In Anlehnung an die Viele-Welten-Theorie und Schrödingers Katze überlegte ich mir heute Morgen zwischen Bettkante und Schreibtisch, dass ich in meinem Leben möglicherweise bereits viele Male starb. Vielleicht sterbe ich just in diesem Moment an einem Schlaganfall oder Herzinfarkt, aber ich bekomme davon nichts mit, da sich mein Tod in einer anderen Welt manifestiert. Hier lebe ich weiter und weiter und weiter, während ich in anderen Welten längst unter der Erde liege, gestorben an diversen Krankheiten, verunglückt oder als Opfer eines Gewaltverbrechens. Und andersherum leben meine Mitmenschen, die ich sterben sehe, in anderen Welten weiter. So könnte ein jeder eigentlich unendlich weiterexistieren, wäre da nicht die Endlichkeit des Lebens – es wird unweigerlich der Tag kommen, an dem jegliche Option des Weiterlebens wegfällt. Wie jedes Blatt irgendwann vom Baum fallen muss, gibt es auch für unsereins den endgültigen Tod. Doch bis dahin bleibt noch etwas Zeit, denke ich – Schrödingers Katze lebt in dieser Welt, während sie in einer anderen tot ist.

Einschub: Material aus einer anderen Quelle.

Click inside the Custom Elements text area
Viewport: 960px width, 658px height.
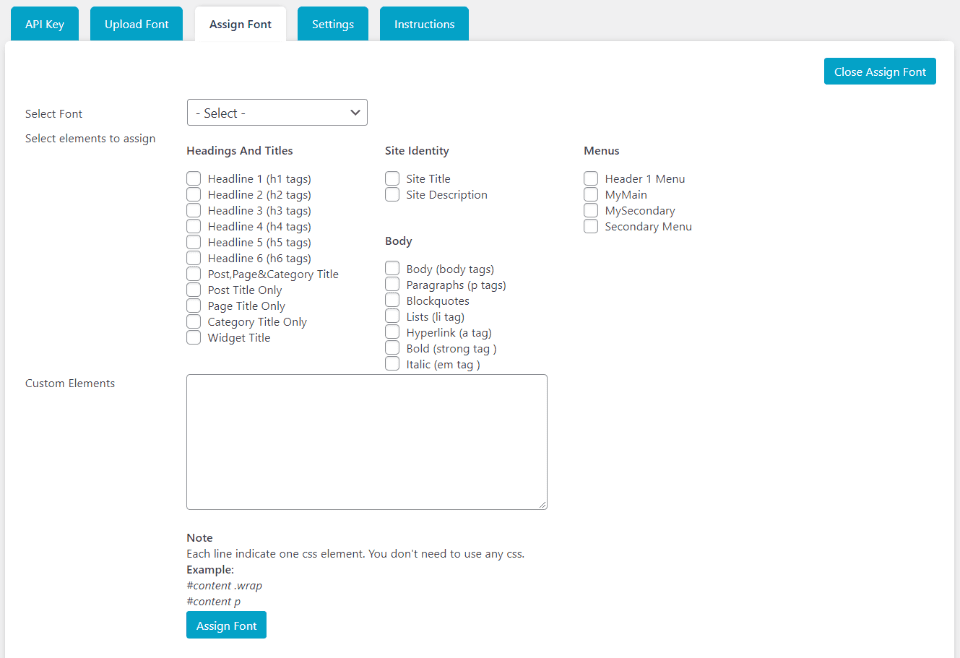(366, 441)
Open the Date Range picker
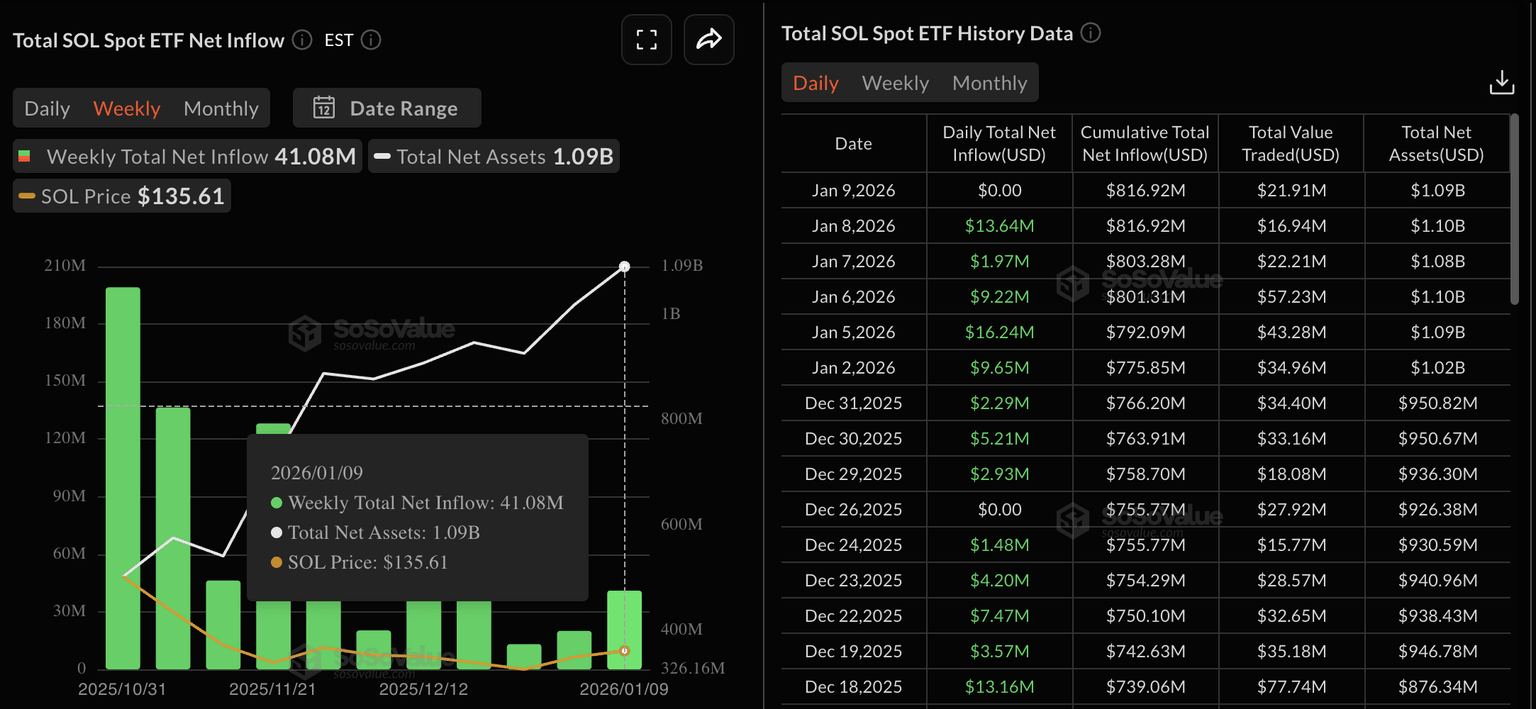 (x=387, y=108)
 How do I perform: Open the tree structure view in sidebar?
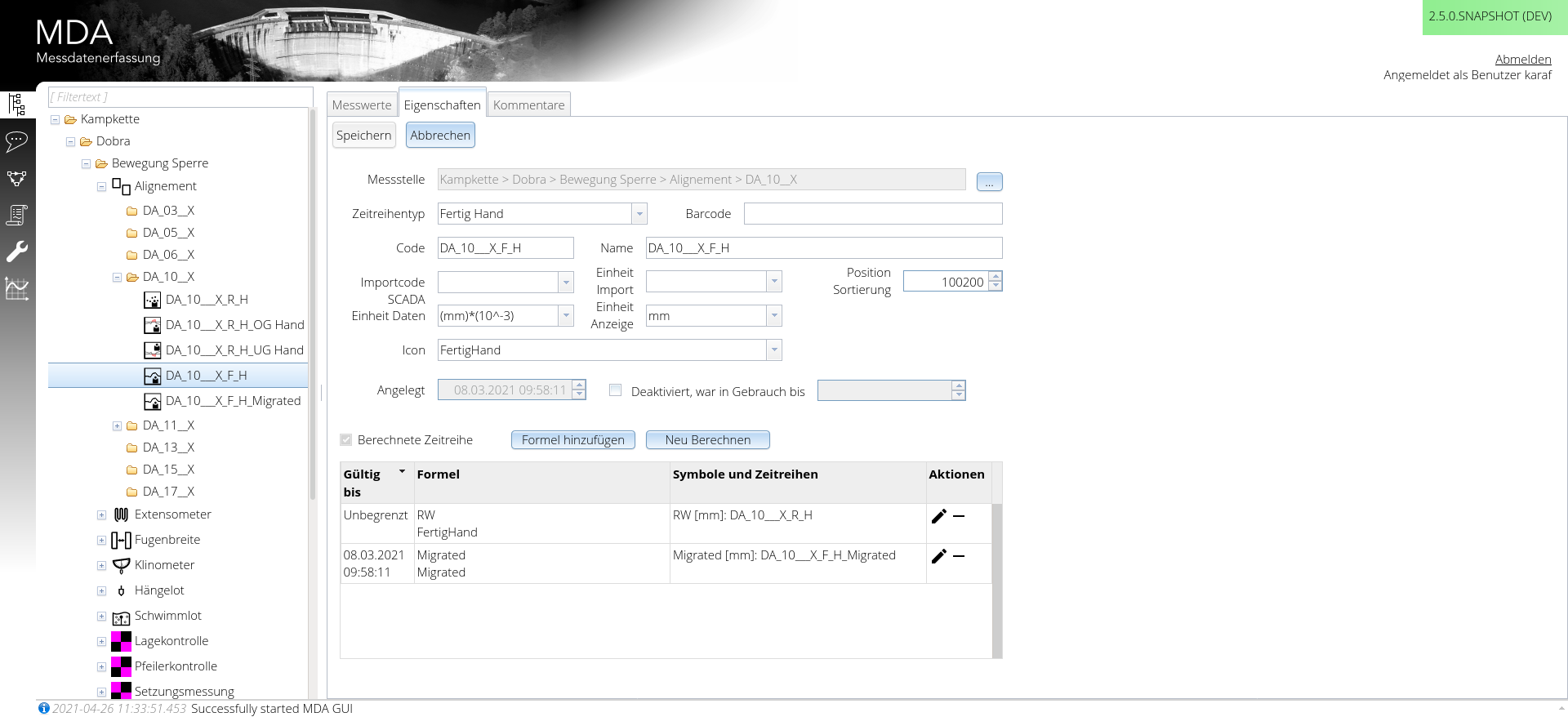17,105
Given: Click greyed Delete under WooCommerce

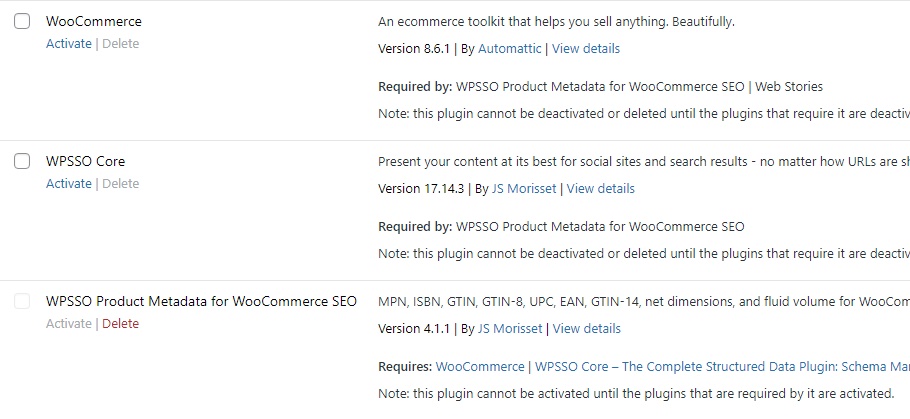Looking at the screenshot, I should point(120,44).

Mir gefällt mein Gedankengang. Ich gehe in die Küche und mixe mir den ersten Drink.
Der Tag eröffnet sich mir als trüber und kühler Spätsommertag. Ist noch Spätsommer oder bereits Frühherbst? Bestimmt gibt es eine Parallelwelt, in der heute besseres Wetter ist. Wir kriegen eben nie alles. Der Blues hämmert im Hintergrund. Ich zünde eine Kerze an.